For several years, a plan has been in the works to improve the Port of Long Beach via dredging. But what is the purpose of the plan, what exactly does it entail, and when will it come to fruition?
Here, we’ll discuss the purpose of the project and how it might benefit port operations in the long term.
The overall goal of the dredging project, which will involve dredging and disposing of up to 7.4 million cubic yards of sediment, is to strategically widen and deepen certain channels to improve efficiency and safety at the Port of Long Beach.
In October 2021, the U.S. Army Corps of Engineers (USACE) published the Port of Long Beach Deep Draft Navigation Feasibility Study, a multi-year federal study that analyzed the dredging plans, including potential costs, risks, and benefits. According to that report, completing the dredging project will cost around $156 million, but the benefits could total almost $21 million annually.
In July 2022, the USACE issued a Record of Decision concluding the federal environmental review process for the project. The Long Beach Board of Harbor Commissioners is expected to certify the Record of Decision, and with that hurdle cleared, the project will be eligible to receive federal funding.

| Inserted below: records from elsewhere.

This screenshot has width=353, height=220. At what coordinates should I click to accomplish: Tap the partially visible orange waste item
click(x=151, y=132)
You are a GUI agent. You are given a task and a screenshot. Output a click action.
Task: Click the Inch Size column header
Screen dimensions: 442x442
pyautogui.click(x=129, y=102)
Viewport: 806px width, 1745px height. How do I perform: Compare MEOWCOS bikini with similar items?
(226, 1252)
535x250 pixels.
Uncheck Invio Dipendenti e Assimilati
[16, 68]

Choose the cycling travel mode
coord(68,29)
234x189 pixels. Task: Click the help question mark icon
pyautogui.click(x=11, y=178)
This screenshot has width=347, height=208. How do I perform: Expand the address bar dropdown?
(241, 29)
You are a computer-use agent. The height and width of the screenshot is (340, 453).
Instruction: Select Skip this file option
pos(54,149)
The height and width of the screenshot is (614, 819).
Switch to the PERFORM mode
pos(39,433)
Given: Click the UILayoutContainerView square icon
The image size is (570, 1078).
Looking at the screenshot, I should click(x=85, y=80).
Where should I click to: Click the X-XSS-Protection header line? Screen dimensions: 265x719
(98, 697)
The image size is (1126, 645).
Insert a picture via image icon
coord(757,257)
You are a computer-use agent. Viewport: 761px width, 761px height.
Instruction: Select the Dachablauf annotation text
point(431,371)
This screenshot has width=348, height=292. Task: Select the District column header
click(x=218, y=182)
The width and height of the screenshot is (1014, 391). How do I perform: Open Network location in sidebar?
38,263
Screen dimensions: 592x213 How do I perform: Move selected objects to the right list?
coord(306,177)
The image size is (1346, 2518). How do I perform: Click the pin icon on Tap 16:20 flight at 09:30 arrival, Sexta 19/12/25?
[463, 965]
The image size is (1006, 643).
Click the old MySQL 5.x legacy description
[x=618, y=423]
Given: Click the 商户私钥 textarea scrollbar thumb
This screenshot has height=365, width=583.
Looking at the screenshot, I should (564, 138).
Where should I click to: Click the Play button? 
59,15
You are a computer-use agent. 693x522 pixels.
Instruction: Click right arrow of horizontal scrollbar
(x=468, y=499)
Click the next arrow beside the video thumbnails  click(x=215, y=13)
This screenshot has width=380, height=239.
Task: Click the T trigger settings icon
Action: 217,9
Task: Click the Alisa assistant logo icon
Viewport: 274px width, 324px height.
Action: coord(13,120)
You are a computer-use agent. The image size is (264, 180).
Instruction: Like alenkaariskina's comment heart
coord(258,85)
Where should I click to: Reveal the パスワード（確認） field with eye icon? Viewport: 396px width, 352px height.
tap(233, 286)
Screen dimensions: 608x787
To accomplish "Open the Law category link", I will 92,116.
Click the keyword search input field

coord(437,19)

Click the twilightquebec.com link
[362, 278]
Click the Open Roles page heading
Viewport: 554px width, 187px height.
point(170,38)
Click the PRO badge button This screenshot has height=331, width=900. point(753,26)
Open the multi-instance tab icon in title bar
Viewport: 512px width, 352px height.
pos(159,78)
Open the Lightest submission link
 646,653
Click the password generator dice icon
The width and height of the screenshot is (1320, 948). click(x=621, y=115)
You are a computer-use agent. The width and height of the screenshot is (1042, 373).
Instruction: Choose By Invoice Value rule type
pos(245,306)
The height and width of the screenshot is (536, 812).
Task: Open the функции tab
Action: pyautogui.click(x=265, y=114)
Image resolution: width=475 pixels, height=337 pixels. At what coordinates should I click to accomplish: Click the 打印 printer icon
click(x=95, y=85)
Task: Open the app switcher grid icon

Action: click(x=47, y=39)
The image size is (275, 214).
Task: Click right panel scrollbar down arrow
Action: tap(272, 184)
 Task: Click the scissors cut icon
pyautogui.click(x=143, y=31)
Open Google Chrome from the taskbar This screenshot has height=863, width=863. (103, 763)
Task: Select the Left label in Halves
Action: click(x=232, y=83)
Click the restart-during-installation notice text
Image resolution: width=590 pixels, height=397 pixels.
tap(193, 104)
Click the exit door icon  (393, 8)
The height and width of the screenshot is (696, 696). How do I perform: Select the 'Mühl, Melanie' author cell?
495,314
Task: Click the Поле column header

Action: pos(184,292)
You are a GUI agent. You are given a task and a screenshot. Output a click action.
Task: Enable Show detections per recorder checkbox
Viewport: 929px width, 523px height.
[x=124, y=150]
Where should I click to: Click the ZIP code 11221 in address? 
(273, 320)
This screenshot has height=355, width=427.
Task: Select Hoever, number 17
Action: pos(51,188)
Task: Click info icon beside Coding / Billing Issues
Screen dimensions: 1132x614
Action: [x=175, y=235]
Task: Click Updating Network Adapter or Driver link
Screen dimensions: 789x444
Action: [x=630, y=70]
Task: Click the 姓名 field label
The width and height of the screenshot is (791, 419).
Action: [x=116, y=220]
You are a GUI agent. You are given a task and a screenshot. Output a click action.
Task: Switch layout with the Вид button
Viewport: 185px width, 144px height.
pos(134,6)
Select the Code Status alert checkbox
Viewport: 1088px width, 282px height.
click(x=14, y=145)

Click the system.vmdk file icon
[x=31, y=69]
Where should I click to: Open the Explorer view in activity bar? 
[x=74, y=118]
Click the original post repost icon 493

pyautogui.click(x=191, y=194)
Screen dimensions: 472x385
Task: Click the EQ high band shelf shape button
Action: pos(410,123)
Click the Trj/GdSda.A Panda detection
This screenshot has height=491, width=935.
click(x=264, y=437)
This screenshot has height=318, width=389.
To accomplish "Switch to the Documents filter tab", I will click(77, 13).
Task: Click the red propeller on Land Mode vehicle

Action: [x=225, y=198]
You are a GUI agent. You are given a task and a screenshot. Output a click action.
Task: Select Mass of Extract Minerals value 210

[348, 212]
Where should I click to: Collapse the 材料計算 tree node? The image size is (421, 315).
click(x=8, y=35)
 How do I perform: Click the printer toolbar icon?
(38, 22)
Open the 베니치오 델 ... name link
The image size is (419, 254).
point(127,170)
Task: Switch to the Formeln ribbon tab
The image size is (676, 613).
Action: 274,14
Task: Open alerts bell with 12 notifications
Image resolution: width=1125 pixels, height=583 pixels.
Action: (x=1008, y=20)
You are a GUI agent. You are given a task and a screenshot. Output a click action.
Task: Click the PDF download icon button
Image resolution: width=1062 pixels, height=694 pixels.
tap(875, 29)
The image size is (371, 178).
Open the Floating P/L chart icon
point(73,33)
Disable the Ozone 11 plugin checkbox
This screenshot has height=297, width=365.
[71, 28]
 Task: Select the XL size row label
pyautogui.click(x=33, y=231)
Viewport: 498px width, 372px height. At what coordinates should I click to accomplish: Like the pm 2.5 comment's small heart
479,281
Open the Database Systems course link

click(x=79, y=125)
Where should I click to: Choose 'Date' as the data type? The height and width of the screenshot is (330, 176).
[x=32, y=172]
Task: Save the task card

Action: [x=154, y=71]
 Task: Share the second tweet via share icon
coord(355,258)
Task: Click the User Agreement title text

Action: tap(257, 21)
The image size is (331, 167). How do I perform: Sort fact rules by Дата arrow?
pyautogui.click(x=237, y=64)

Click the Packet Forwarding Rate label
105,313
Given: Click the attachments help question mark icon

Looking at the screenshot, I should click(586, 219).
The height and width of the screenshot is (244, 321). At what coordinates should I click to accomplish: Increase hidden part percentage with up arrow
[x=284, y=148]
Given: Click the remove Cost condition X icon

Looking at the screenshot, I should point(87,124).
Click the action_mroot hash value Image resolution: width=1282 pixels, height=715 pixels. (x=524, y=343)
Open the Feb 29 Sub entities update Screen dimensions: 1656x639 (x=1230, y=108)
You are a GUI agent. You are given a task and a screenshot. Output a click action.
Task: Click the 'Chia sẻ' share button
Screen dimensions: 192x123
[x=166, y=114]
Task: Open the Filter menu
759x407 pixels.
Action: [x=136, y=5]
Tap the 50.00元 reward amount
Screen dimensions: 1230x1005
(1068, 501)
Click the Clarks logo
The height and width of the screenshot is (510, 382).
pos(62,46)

If everything goes to plan, construction will begin in 2024 and take about 39 months to complete.
The dredging project is expected to benefit the port by improving the ease and safety of vessel navigation, as well as enabling better economic performance. Here’s a closer look at the potential benefits:
Improved vessel navigation
Some channels and maneuvering areas in the Port of Long Beach are currently too narrow and/or too shallow to accommodate very large container vessels, which are becoming increasingly common.
In many cases, these large vessels can’t enter the port at full capacity, because they would be too heavy and potentially hit the bottom of the channel. Instead, they have to either come in “light loaded” (carrying less than a full load of freight), or unload onto smaller vessels that are able to maneuver the rest of the way to the docks. Either way, efficiency suffers.
Deepening and widening particular channels will allow larger, fully loaded vessels to dock, improving operational efficiency.
It’s difficult to safely maneuver vessels in the current channels, particularly when environmental conditions (wind, waves, strong currents, tide fluctuations, etc.) are unfavorable. Course correction is challenging in such a confined space, and small errors can quickly turn into a dangerous situation.
Widening and deepening channels and maneuvering areas will make it easier for ships to come into port safely by ensuring greater clearance between ships and the sides of the waterway, as well as greater under keel clearance.
With wider, deeper channels, ships — even very large, fully loaded ones — will be able to enter and exit the port faster. In addition to potentially easing port congestion, this improved operational efficiency will translate to lower costs across the board.
The plan also suggests depositing dredged material in nearshore sites for reuse, which could open up opportunities for new leasable terminal space.
Especially considering modern challenges like port congestion and the growing use of mega container ships, relying on the Port of Long Beach’s existing narrow, shallow port channels would not be sustainable.
This project is necessary — any short-term disruption that may result will almost certainly be outweighed by the long-term benefits, which include ease and safety of navigation as well as improved operational efficiency. Dredging the port to widen and deepen its channels will ensure it operates efficiently for years to come.